▸ **What is being asked**: Reproduce the lines below from the one that contains "Task: Open notifications via the bell icon" through the end, inclusive, and add nothing.

▸ **Available data**:
************
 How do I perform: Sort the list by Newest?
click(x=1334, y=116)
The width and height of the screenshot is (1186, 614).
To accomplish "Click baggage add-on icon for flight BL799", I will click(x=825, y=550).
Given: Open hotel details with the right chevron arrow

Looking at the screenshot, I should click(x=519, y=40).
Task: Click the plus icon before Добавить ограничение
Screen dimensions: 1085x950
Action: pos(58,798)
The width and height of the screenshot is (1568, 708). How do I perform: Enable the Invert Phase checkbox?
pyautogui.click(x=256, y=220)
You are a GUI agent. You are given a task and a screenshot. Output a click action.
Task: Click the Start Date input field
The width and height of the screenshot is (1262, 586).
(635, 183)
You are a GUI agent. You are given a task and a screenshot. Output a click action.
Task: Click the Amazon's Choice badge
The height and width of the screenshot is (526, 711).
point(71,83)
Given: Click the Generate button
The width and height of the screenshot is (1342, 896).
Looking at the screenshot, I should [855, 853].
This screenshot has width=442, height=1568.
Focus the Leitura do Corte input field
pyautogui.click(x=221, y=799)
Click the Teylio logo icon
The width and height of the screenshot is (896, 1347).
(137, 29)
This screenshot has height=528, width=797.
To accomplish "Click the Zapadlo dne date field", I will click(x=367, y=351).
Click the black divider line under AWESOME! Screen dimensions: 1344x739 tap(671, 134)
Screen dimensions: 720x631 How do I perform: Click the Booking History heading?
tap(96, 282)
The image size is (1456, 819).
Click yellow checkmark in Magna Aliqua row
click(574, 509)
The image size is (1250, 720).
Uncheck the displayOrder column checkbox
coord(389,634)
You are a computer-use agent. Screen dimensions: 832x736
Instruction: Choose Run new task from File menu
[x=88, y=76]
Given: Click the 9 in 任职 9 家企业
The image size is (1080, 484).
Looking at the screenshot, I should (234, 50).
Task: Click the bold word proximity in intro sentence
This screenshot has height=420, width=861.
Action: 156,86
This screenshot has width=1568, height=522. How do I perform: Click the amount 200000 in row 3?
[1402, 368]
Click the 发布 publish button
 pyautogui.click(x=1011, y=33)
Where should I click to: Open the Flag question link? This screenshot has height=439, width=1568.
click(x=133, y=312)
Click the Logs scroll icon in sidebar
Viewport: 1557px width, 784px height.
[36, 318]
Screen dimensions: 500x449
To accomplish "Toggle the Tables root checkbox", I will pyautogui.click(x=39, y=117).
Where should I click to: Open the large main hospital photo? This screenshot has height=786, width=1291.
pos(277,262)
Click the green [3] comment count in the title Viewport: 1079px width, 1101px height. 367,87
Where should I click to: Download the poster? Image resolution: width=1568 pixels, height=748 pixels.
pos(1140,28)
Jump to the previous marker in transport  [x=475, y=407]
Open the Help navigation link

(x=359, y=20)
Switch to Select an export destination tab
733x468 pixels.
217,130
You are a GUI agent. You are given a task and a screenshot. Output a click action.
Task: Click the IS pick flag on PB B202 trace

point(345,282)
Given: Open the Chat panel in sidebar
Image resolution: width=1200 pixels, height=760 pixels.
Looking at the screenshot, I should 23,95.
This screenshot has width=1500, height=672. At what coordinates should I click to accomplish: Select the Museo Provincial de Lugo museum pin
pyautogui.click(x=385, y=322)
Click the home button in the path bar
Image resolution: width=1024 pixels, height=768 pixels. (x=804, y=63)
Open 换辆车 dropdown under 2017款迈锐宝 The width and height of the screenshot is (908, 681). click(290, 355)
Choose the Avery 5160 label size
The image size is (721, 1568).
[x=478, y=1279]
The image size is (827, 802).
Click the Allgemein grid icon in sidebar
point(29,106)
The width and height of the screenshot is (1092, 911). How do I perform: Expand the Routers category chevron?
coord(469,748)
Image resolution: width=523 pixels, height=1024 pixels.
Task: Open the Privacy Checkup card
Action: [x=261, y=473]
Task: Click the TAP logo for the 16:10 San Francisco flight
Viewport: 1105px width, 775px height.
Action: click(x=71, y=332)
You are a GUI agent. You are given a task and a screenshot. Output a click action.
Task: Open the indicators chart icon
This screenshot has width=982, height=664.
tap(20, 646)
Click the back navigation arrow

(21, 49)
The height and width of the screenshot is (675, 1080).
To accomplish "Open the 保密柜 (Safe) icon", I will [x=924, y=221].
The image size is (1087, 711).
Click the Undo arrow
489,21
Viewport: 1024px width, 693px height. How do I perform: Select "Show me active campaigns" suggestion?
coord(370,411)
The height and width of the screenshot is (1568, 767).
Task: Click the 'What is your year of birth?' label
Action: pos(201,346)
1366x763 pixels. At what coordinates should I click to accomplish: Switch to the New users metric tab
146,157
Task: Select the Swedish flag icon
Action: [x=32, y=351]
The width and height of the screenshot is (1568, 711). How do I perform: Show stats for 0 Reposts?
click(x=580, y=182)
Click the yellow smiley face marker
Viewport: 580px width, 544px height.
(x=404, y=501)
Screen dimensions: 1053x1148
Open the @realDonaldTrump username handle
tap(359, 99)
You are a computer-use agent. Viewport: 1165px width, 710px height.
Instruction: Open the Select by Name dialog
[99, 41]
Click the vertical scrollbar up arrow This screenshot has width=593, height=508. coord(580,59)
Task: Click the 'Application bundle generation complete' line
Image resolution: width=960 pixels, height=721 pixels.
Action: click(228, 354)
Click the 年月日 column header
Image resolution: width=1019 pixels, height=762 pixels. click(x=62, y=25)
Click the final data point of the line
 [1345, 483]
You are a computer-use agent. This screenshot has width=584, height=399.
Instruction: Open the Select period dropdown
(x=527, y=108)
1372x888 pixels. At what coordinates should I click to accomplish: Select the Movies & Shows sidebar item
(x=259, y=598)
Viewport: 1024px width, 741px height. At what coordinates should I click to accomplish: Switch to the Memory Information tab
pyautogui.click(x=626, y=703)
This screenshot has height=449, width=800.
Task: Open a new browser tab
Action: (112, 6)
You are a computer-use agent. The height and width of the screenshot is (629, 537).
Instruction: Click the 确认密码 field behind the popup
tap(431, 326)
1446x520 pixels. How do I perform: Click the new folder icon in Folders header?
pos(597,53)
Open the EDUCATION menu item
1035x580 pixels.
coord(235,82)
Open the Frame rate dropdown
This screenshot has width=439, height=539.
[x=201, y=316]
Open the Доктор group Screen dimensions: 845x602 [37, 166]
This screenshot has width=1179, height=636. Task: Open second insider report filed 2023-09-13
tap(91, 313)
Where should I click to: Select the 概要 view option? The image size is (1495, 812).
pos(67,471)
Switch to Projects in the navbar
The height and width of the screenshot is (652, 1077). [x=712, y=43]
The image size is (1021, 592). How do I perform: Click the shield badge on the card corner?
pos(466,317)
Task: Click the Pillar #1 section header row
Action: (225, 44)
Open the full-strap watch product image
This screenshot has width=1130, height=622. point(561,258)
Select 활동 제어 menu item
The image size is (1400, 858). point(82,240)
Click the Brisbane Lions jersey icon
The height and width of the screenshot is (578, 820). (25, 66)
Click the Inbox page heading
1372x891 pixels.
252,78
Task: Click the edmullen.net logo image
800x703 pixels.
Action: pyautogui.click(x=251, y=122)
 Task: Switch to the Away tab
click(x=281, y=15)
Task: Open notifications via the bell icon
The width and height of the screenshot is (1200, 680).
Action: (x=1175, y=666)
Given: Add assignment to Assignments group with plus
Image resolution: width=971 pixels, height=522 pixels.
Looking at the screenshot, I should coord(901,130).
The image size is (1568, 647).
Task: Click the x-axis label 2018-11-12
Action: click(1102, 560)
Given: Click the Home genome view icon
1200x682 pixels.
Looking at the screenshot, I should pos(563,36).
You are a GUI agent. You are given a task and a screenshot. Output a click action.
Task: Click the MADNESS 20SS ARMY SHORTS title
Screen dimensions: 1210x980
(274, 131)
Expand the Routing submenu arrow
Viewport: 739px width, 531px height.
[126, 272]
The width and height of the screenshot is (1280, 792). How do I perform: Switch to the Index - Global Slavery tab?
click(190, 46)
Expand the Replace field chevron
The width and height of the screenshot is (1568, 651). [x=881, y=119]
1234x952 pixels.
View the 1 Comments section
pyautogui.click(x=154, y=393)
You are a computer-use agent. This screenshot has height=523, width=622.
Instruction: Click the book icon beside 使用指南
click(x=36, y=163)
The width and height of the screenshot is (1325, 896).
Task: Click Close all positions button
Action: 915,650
************
▸ **Problem solution**:
Task: Open notifications via the bell icon
The width and height of the screenshot is (1200, 680).
Action: (x=1175, y=666)
Given: Add assignment to Assignments group with plus
Image resolution: width=971 pixels, height=522 pixels.
Looking at the screenshot, I should coord(901,130).
The image size is (1568, 647).
Task: Click the x-axis label 2018-11-12
Action: click(1102, 560)
Given: Click the Home genome view icon
1200x682 pixels.
Looking at the screenshot, I should pos(563,36).
You are a GUI agent. You are given a task and a screenshot. Output a click action.
Task: Click the MADNESS 20SS ARMY SHORTS title
Screen dimensions: 1210x980
(274, 131)
Expand the Routing submenu arrow
Viewport: 739px width, 531px height.
[126, 272]
The width and height of the screenshot is (1280, 792). How do I perform: Switch to the Index - Global Slavery tab?
click(190, 46)
Expand the Replace field chevron
The width and height of the screenshot is (1568, 651). [x=881, y=119]
1234x952 pixels.
View the 1 Comments section
pyautogui.click(x=154, y=393)
You are a computer-use agent. This screenshot has height=523, width=622.
Instruction: Click the book icon beside 使用指南
click(x=36, y=163)
The width and height of the screenshot is (1325, 896).
Task: Click Close all positions button
Action: 915,650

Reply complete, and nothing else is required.